Upgrade your home: the complete guide to green and eco-friendly renovations for homeowners
How to renovate your home sustainably
Looking to upgrade your home? Here are some great ways to do it without it costing the earth.
1. Insulate your home
This is the single most important thing you can do to lower your energy bills – along with your impact on the planet. There are a number of different types of insulation you can install, depending on what type of property you live in:
- Cavity wall insulation
If your home was built before 1990, there’s a fairly strong chance it won’t have any wall insulation. This is important as, according to Energy Saving Trust, around a third of all heat lost escapes through the walls.
- Floor insulation
If you live on the ground floor or above an unheated space like a garage, you could find it’s worth insulating your floor space. You can insulate both concrete and timber floors, helping you use less energy and save money on your annual bills.

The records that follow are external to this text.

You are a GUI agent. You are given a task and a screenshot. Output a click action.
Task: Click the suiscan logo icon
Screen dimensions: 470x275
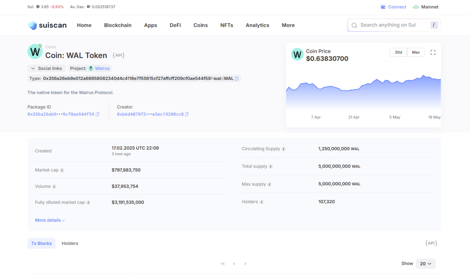(33, 25)
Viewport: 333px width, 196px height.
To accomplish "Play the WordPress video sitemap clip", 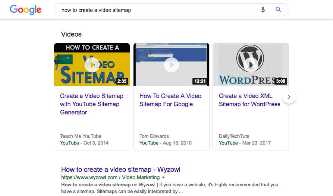I will (251, 65).
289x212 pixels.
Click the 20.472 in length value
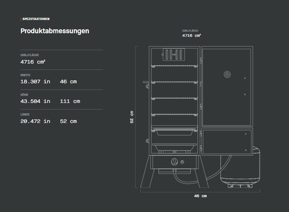pyautogui.click(x=35, y=121)
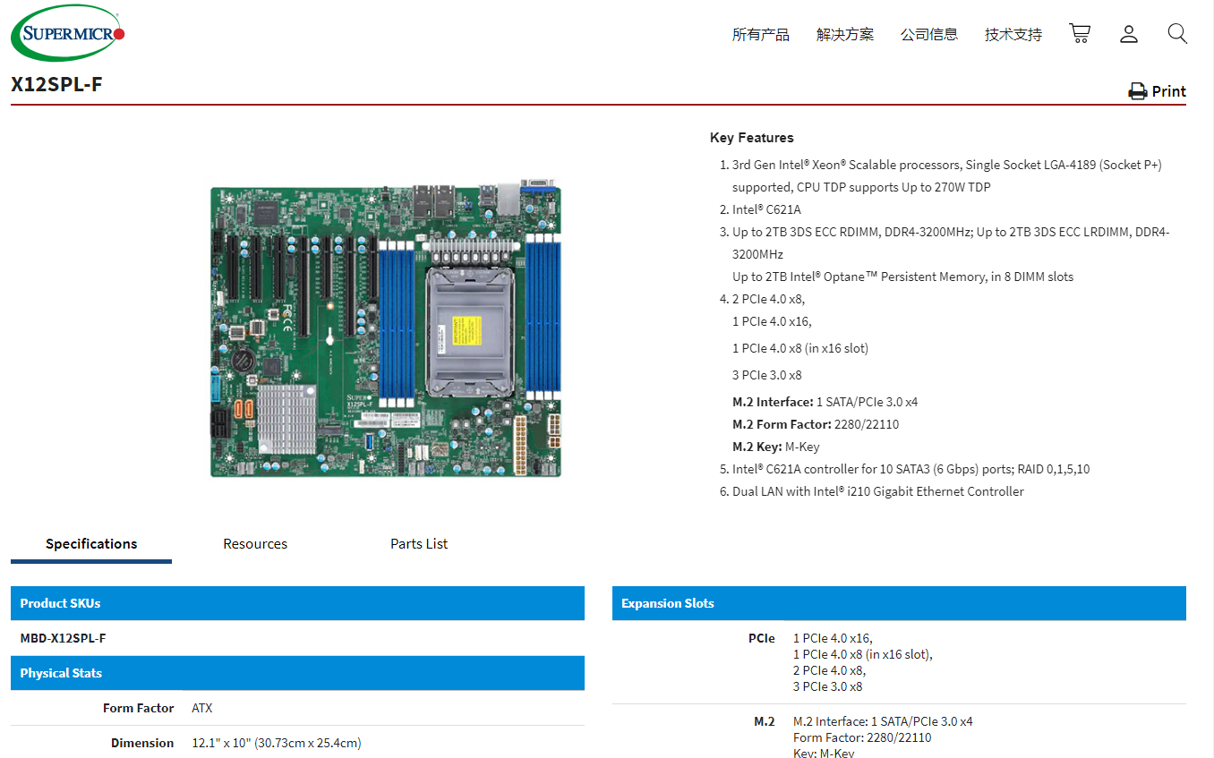Open the 解决方案 menu

[844, 35]
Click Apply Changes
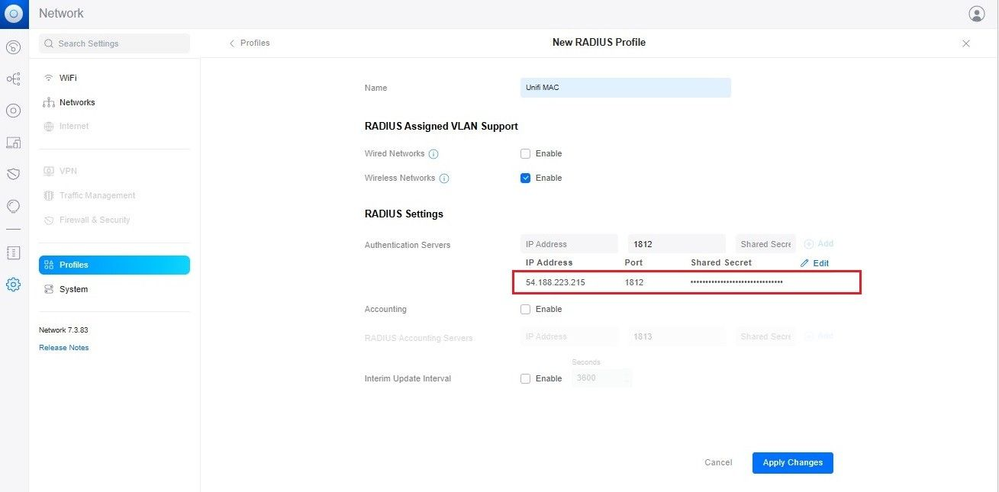Viewport: 999px width, 492px height. (x=792, y=462)
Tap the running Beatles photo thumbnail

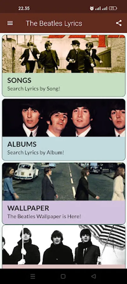[64, 54]
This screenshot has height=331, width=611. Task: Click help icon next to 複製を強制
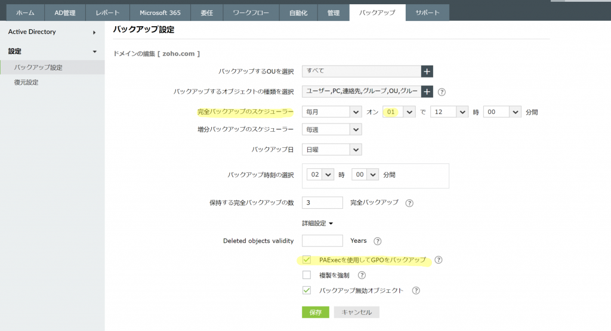pyautogui.click(x=362, y=276)
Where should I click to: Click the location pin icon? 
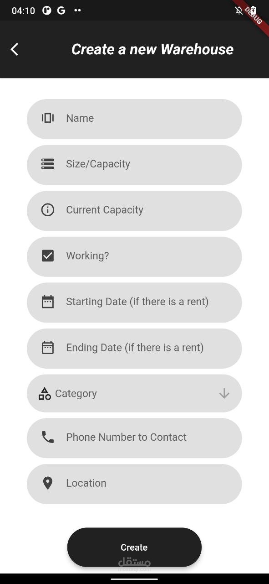(48, 483)
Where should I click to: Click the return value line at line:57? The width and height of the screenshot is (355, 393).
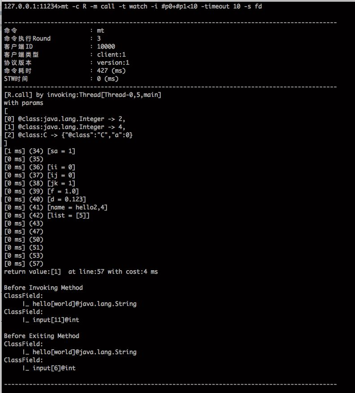pos(81,272)
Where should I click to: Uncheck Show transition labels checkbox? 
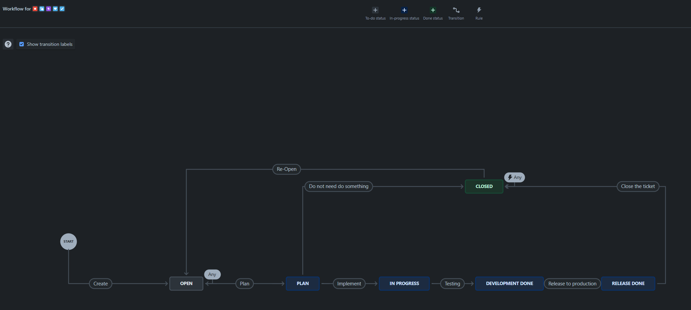click(x=22, y=44)
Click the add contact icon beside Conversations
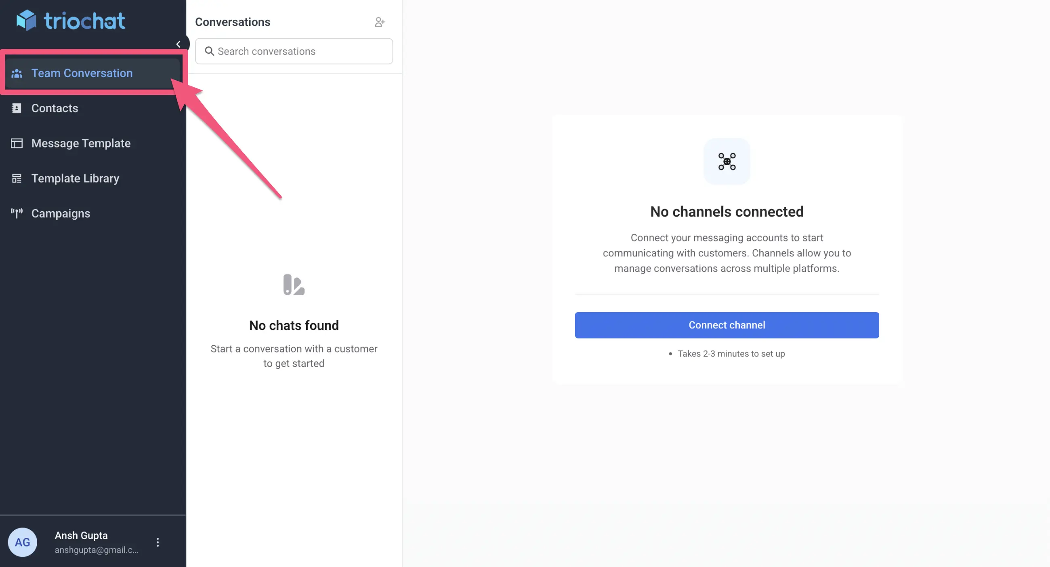 379,22
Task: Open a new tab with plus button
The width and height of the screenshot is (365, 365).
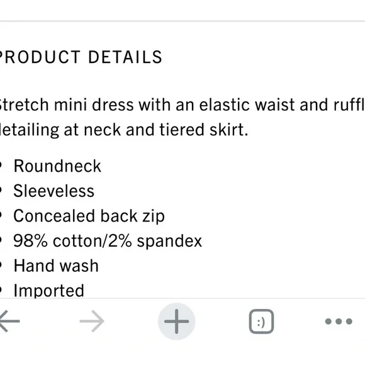Action: (176, 322)
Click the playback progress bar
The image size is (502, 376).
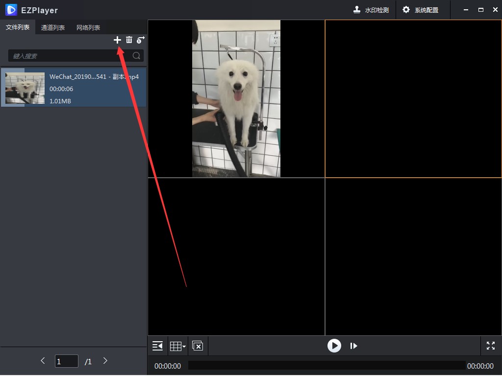click(x=327, y=365)
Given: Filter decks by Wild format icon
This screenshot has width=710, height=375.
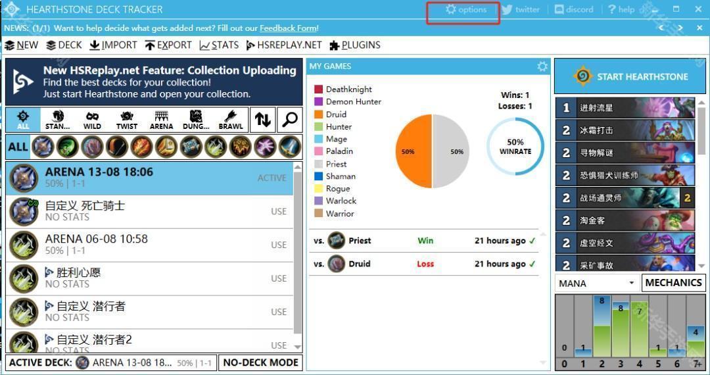Looking at the screenshot, I should point(92,119).
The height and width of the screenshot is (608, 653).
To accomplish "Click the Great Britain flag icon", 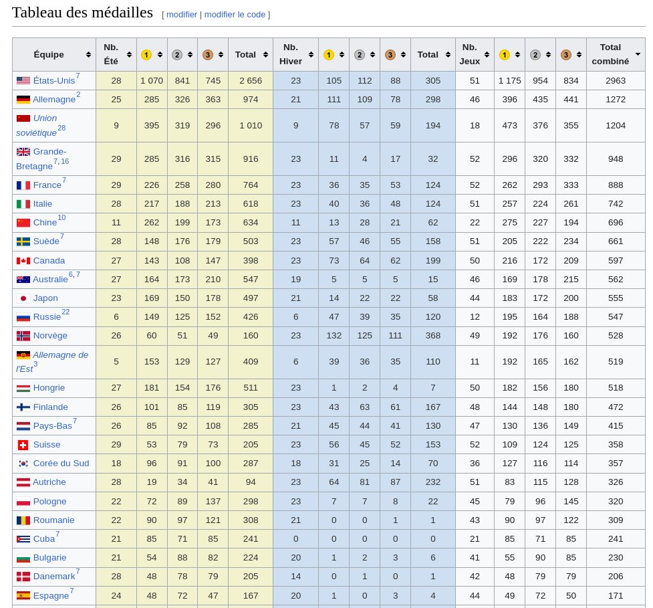I will click(23, 152).
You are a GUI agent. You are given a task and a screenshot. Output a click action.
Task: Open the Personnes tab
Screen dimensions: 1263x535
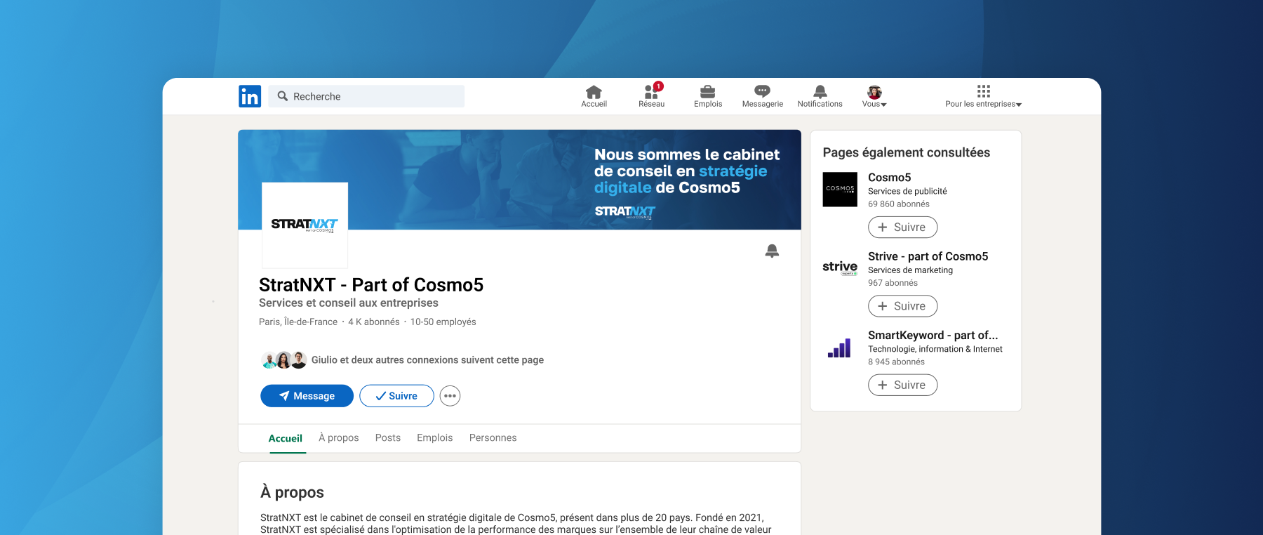click(493, 437)
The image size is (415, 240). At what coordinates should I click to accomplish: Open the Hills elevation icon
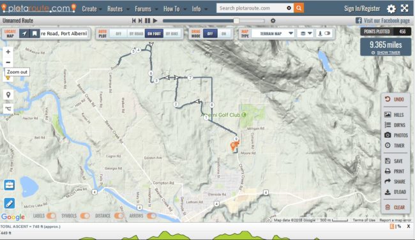[388, 115]

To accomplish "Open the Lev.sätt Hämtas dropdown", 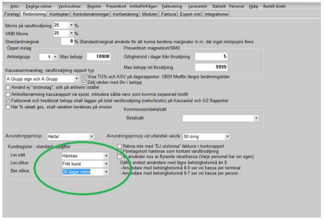I will click(106, 156).
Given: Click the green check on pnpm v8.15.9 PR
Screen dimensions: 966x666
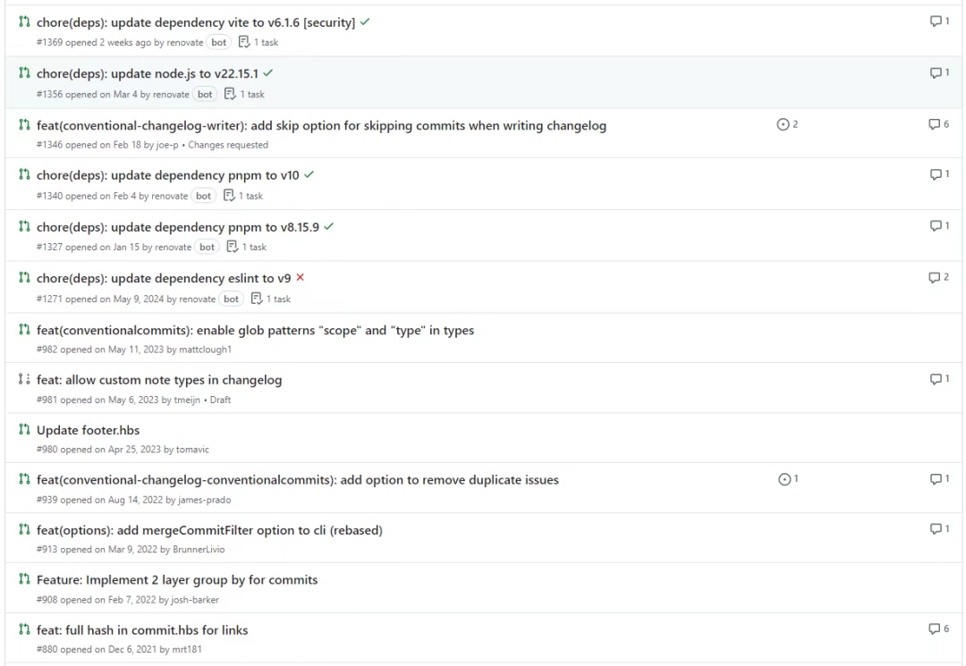Looking at the screenshot, I should point(329,226).
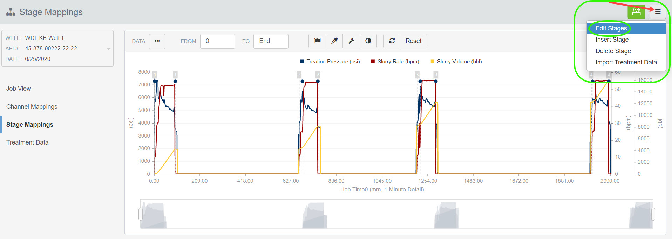672x239 pixels.
Task: Click the flag icon in chart toolbar
Action: click(317, 41)
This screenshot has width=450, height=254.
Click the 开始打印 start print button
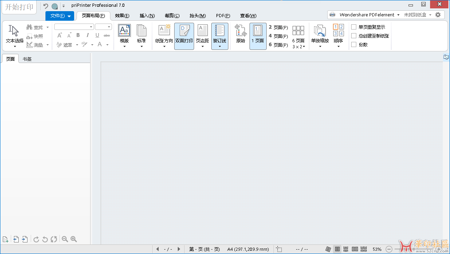pos(19,7)
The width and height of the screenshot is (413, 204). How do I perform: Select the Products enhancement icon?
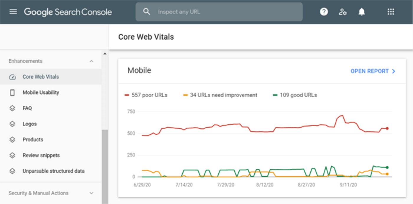pyautogui.click(x=12, y=139)
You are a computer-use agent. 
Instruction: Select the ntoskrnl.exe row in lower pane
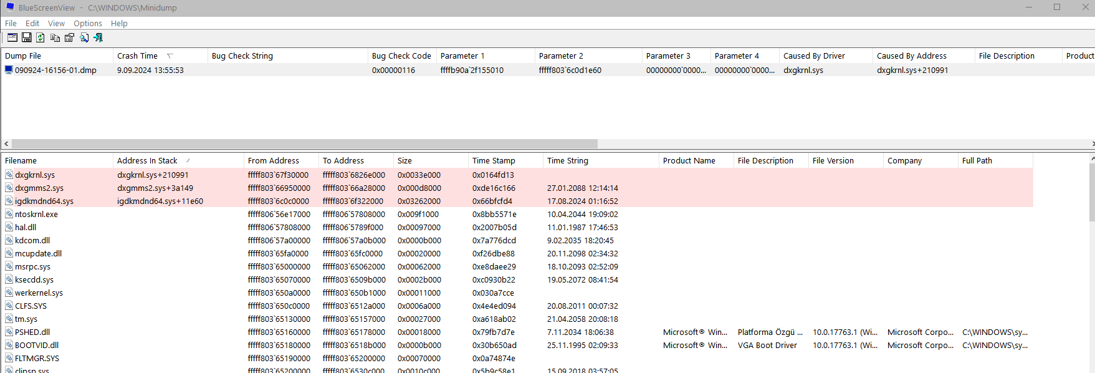[x=36, y=214]
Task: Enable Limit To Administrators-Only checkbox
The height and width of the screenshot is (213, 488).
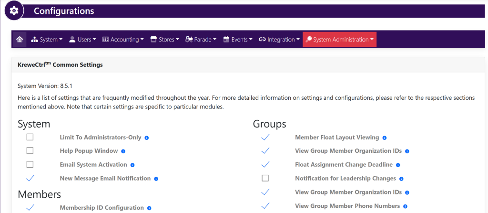Action: tap(30, 137)
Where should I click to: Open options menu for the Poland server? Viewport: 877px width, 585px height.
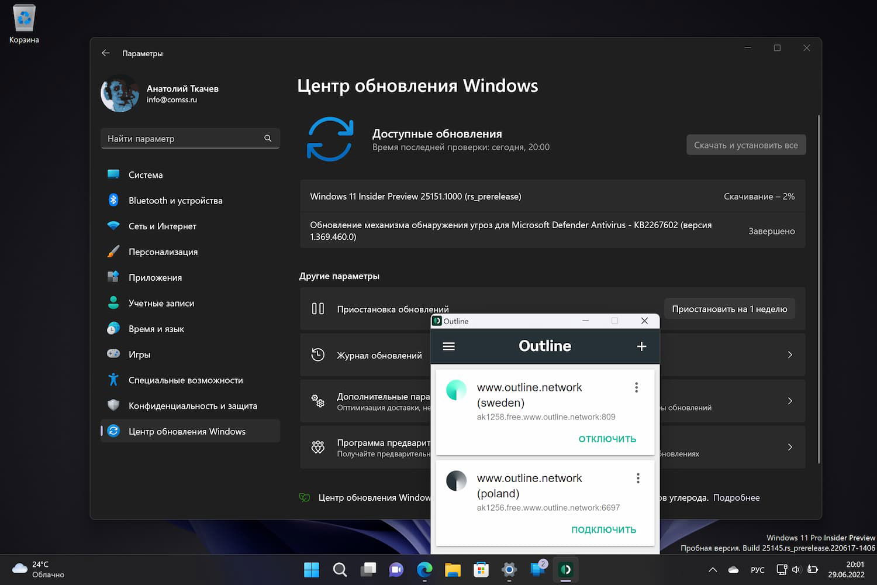pos(638,478)
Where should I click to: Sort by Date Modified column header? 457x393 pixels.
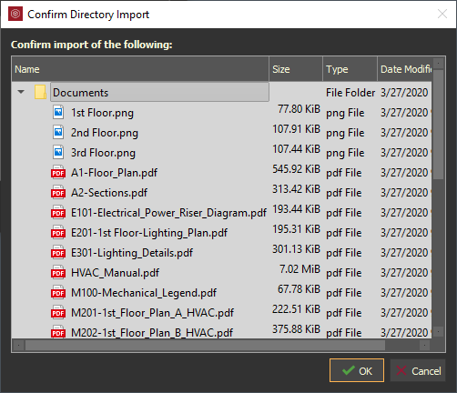pyautogui.click(x=404, y=69)
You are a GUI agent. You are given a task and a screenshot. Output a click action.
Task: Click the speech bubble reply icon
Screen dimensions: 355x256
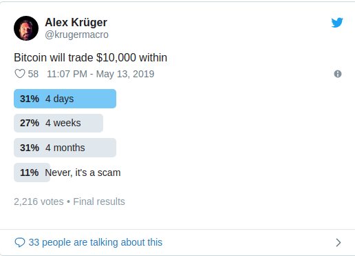click(x=20, y=242)
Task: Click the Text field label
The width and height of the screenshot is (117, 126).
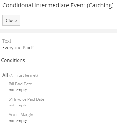Action: point(7,41)
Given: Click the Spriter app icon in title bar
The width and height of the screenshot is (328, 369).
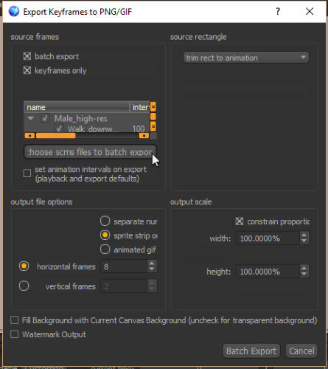Looking at the screenshot, I should point(14,11).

- Roof and loft insulation
Uninsulated homes lose a quarter of their heat through the roof, according to the Energy Saving Trust, which makes insulating your loft a no-brainer. And if you can easily access your loft, there’s no reason you can’t do it yourself.
- Solid wall insulation
Depending on your property’s age, it may have solid external walls. These are more expensive to insulate than cavity walls but it’s still possible to have it done.
- Insulating pipes, radiators and hot-water tanks
Insulating your radiators, pipes and hot-water tank will go a long way towards preventing them losing heat, so you use less energy heating your hot water. If you’re handy around the house, there’s no need to call the professionals either – you can pick up the insulation cheaply at your local DIY store.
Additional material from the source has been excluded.